Project 5 Description
Team: Joseph Avocado and Nichole Deeb
Dataset Chosen:
colleges.csv
Supported Analytic Tasks
- Cluster colleges together that have similar values for a specific selected key
- Rapidly analyze proximity or lack thereof between colleges based on population and acceptance rate
- Easily change the selected key with a dropdown that instantly begins to regenerate the clusters for the new key
- View the relationship that acceptance rate and undergraduate population has on the location of colleges in the clusters
- Use brushing to select a rectangular area and receive average information about the cluster
- Select the entire data set and view average information about the sample as a whole
- Shows averages of acceptance rate, average cost, ACT and SAT scores, and the selected key if it falls outside of these specifications (i.e. Poverty Rate if and only if it selected as the key)

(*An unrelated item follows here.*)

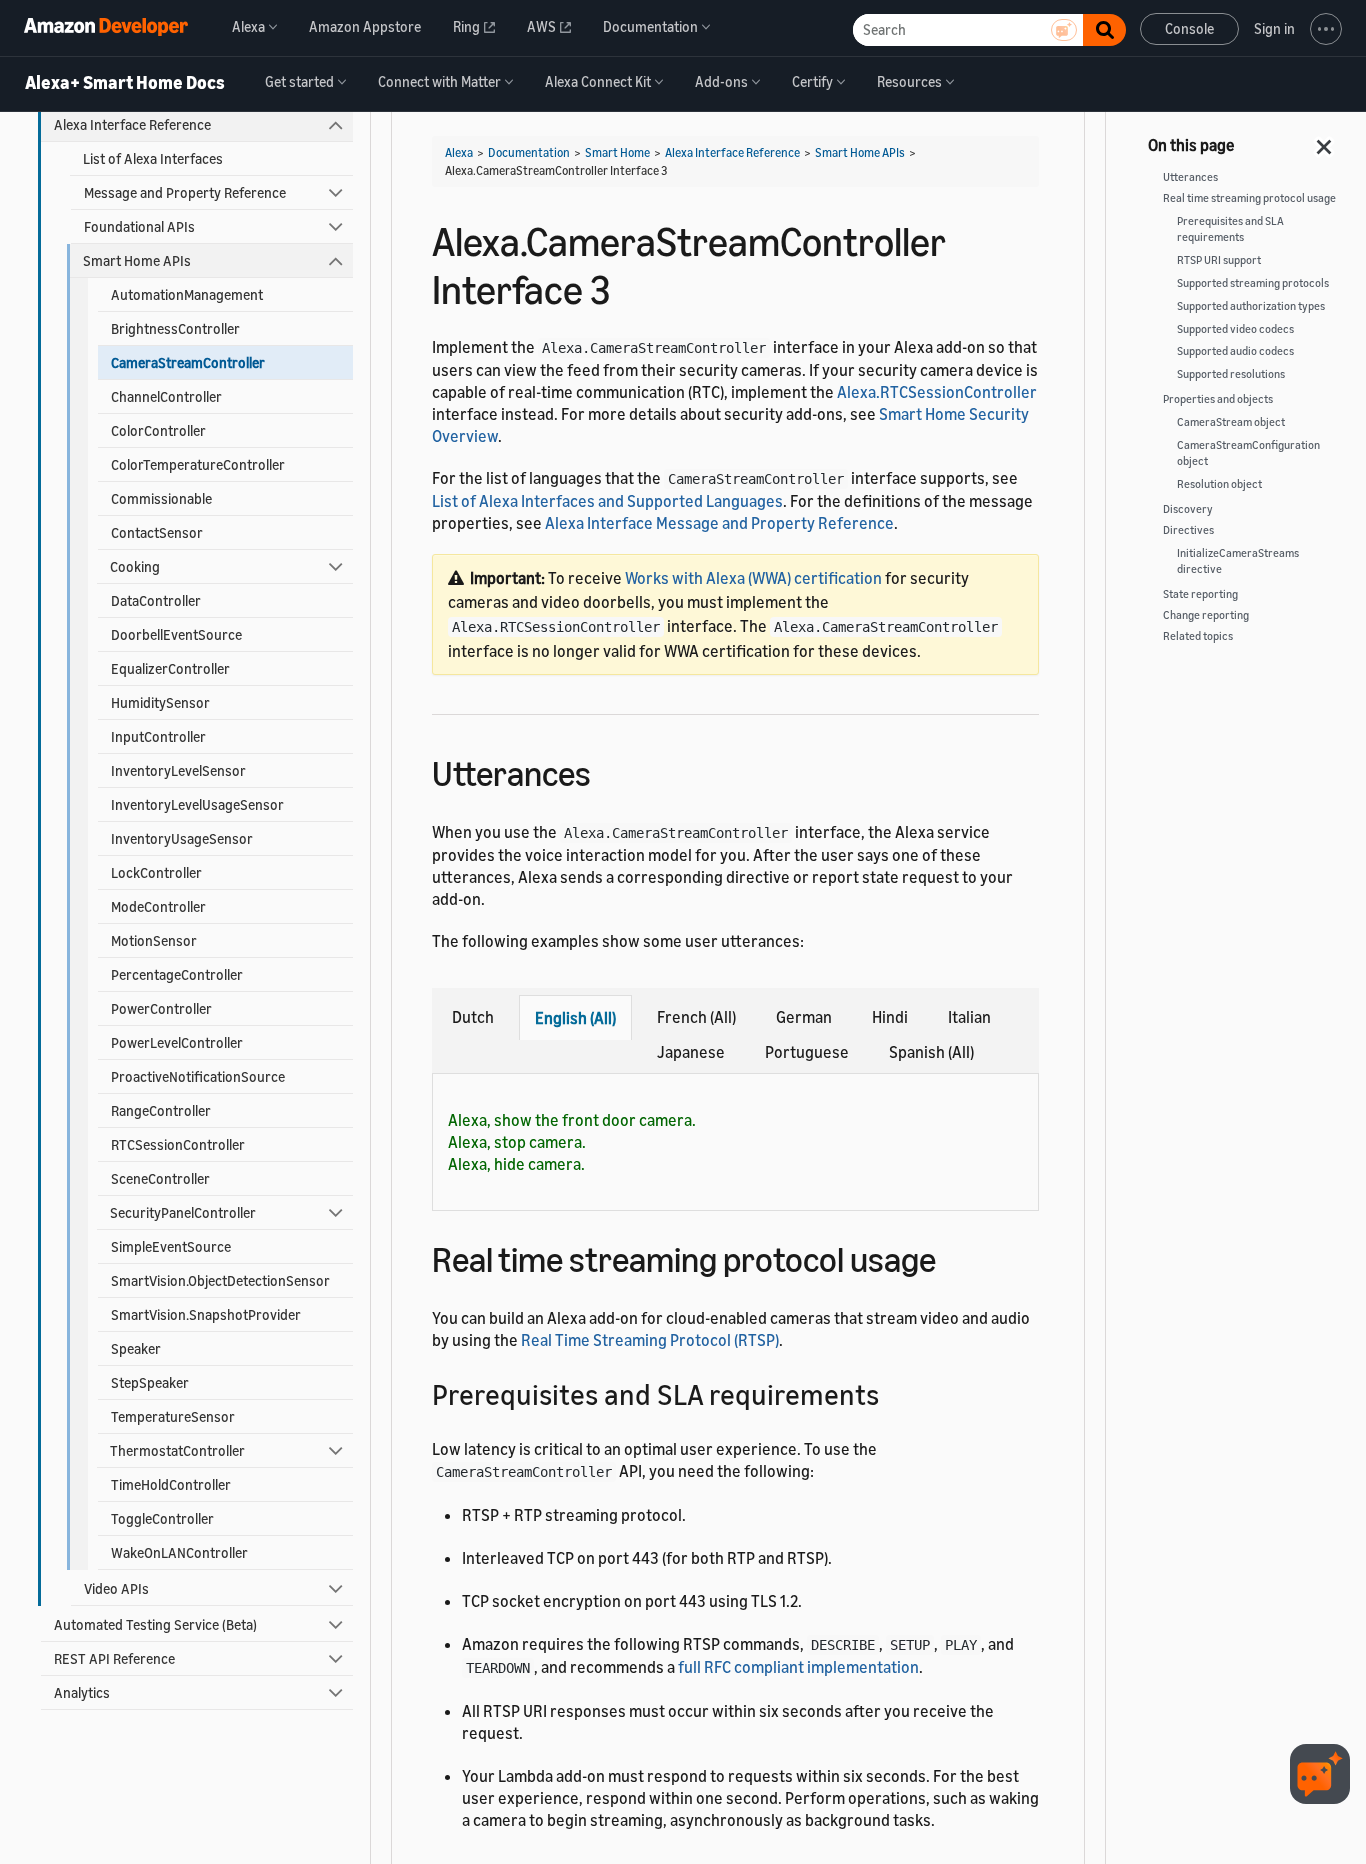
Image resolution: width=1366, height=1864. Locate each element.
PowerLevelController (177, 1042)
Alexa (459, 152)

- Live search filtering for specific colleges to see their location in the clusters (i.e. "Georgia" will highlight all colleges that have "Georgia" in their name)

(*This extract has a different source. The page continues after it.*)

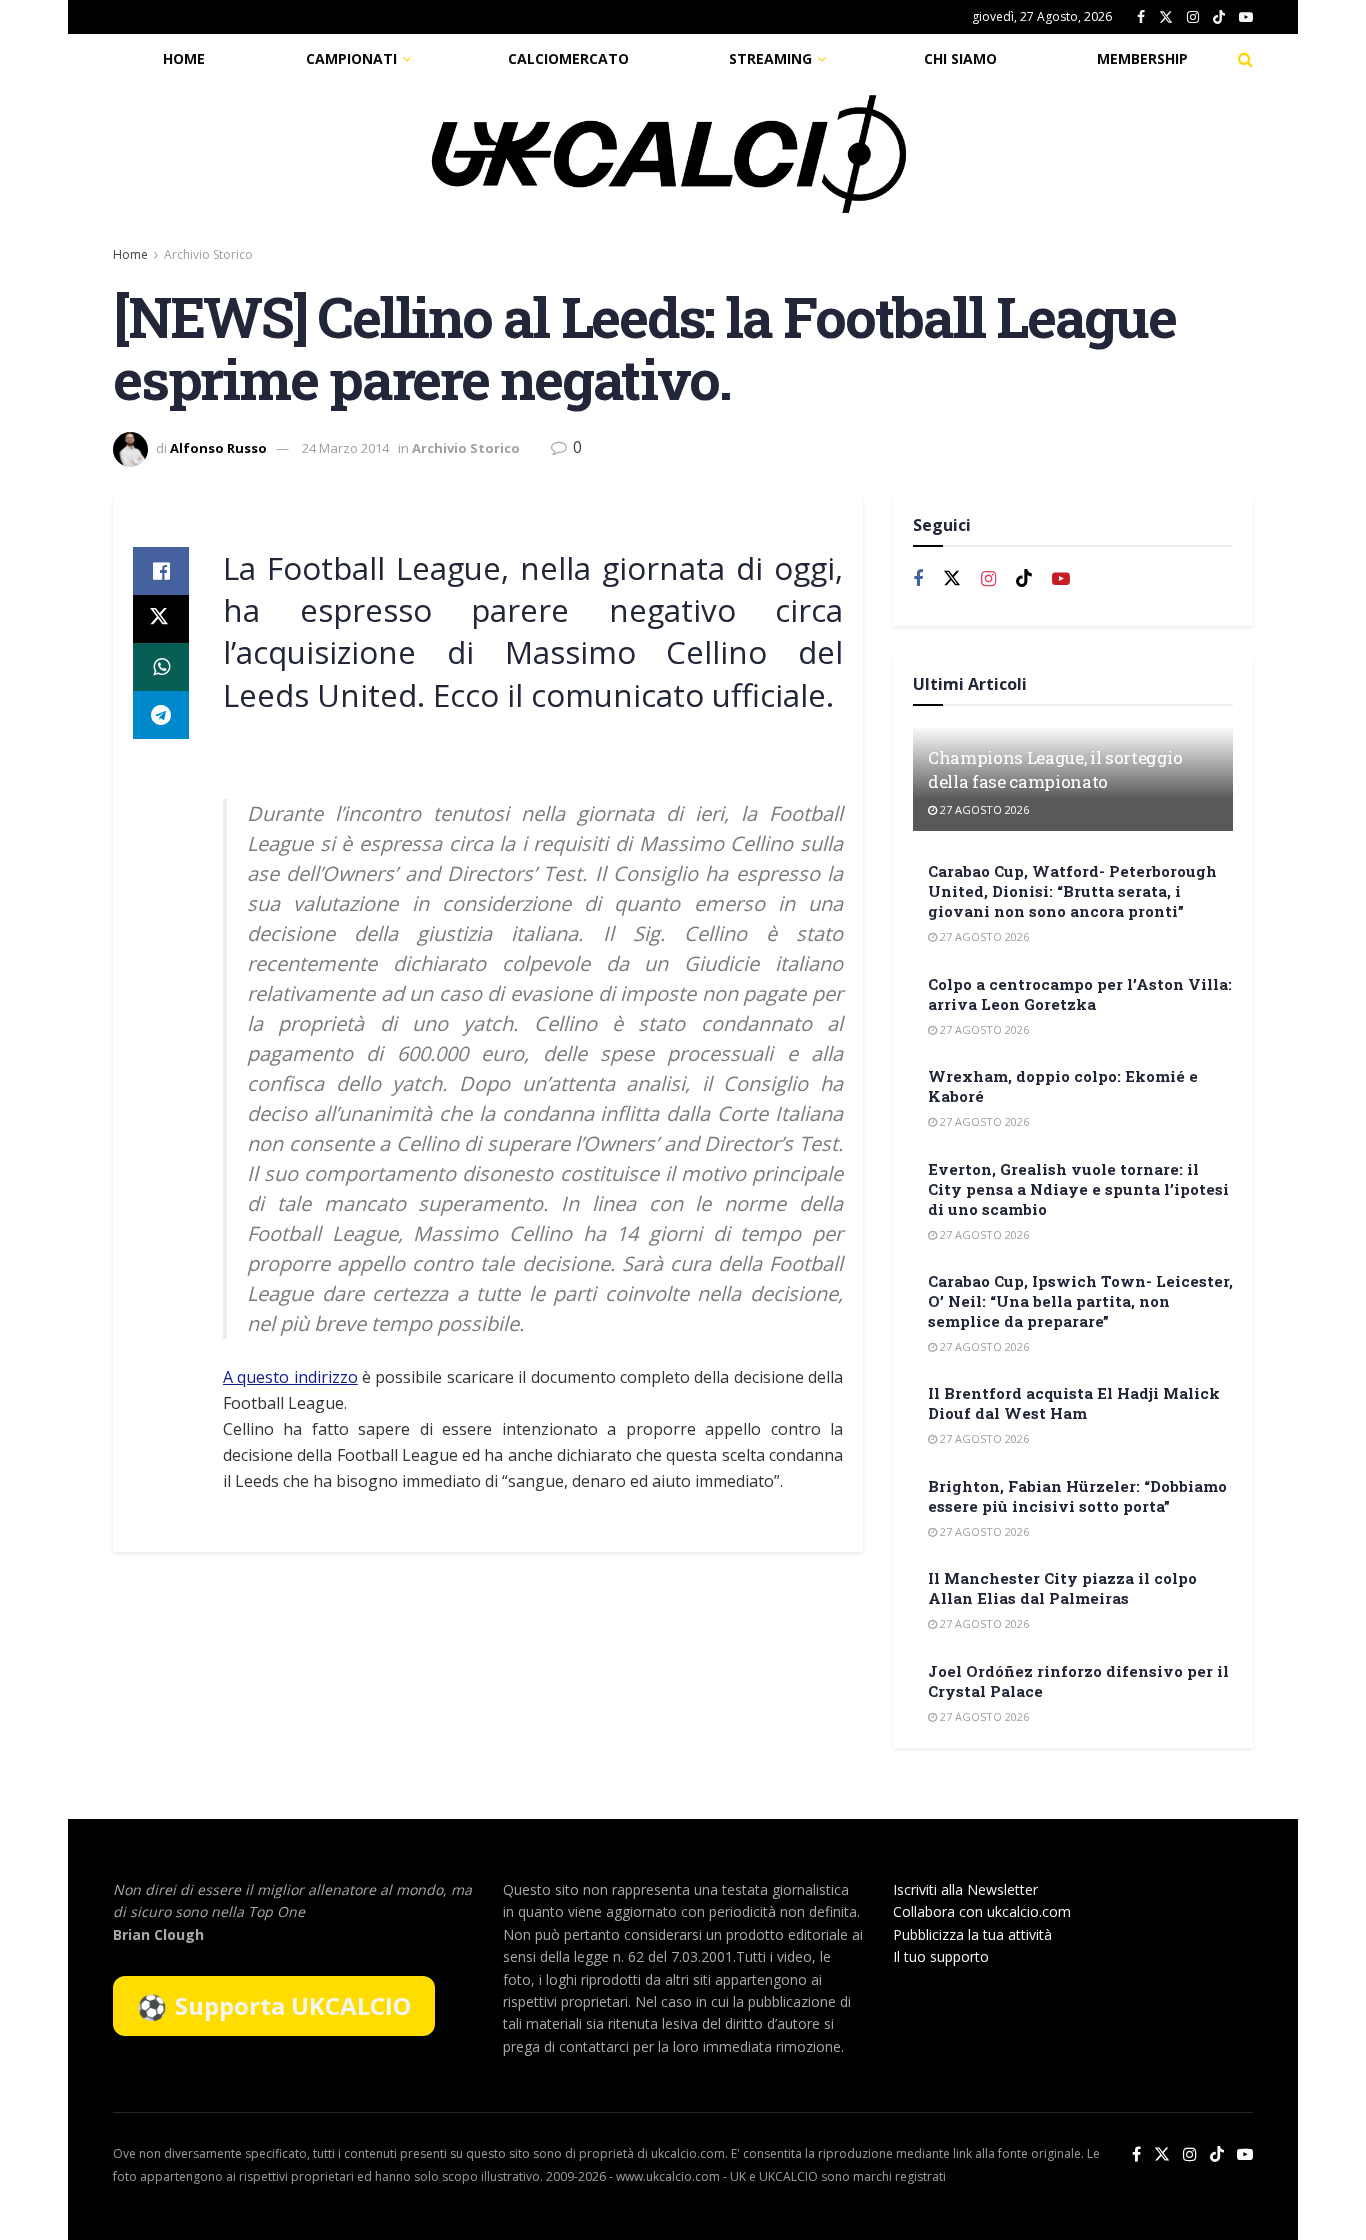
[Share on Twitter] (161, 619)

- Highlight Ivy League colleges and see their locations in the clusters
- View data of a single data point, showing all relevant information as well as the selected key
Design Overview
We focused our design mainly around the correlation of colleges' undergraduate population and admission rate (reflecting how "prestigious" the school is) versus a variety of different variables that we allowed the user to select themselves. With this selected variable, we utilized the t-SNE library to simulate forces and enforce clustering, meaning that the points representing schools with similar values for these variables will tend to be closer together.
Overall, our design is intended to show relationships between colleges on a large-scale graph with over a thousand data points. We allowed individual searches to separate out specific colleges, but our design was generally more geared to large clusters of colleges. For instance, we wanted to allow the ability to glance at a cluster of ACT scores, and easily see that typically smaller colleges with lower admission rate (more green in color) were in clusters with higher ACT averages, and so forth.
Screenshots of User Interface
Initial view upon starting the cluster
Selection interface, where a data item turns blue and its attributes are displayed to the right
Brushing interface shown when the mouse is clicked and dragged in the data view area
The filtering interface that shows when a filter string is inputted into the filter input box
Ivy league highlighting interface that shows when the Highlight Ivy League Schools button is pressed
Additional Notes/UI Explanations
We wanted the first two characteristics, undergraduate population and admission rate, to always be visibile in the visualization, as they were our primary motivating factor. Because of this, we encoded their values in the data points themselves, deciding on the following encodings:
- Undergraduate population - represented as the size of each data mark (a visual cue to the real-life idea of university "size")
- Admission rate - represented as the color of each data mark, with red being the greatest admissions rate (lowest selectivity) and green being the least admissions rate (greatest selectivity). This was designed as a cue to the idea that more selective colleges are usually ranked better, and are therefore better in general than less selective colleges (utilizing the green/red good/bad visual association)
Inclusion of Ivy League Highlighting
We wanted to use a baseline to compare other colleges against, so we used very notorious and prestigous colleges as a baseline: the Ivy League. The Ivy League has 8 member colleges, all of which are listed below, and are world renown for their academics.
- Brown University
- University of Pennsylvania
- Cornell University
- Harvard University
- Yale University
- Princeton University
- Columbia University
- Darthmouth College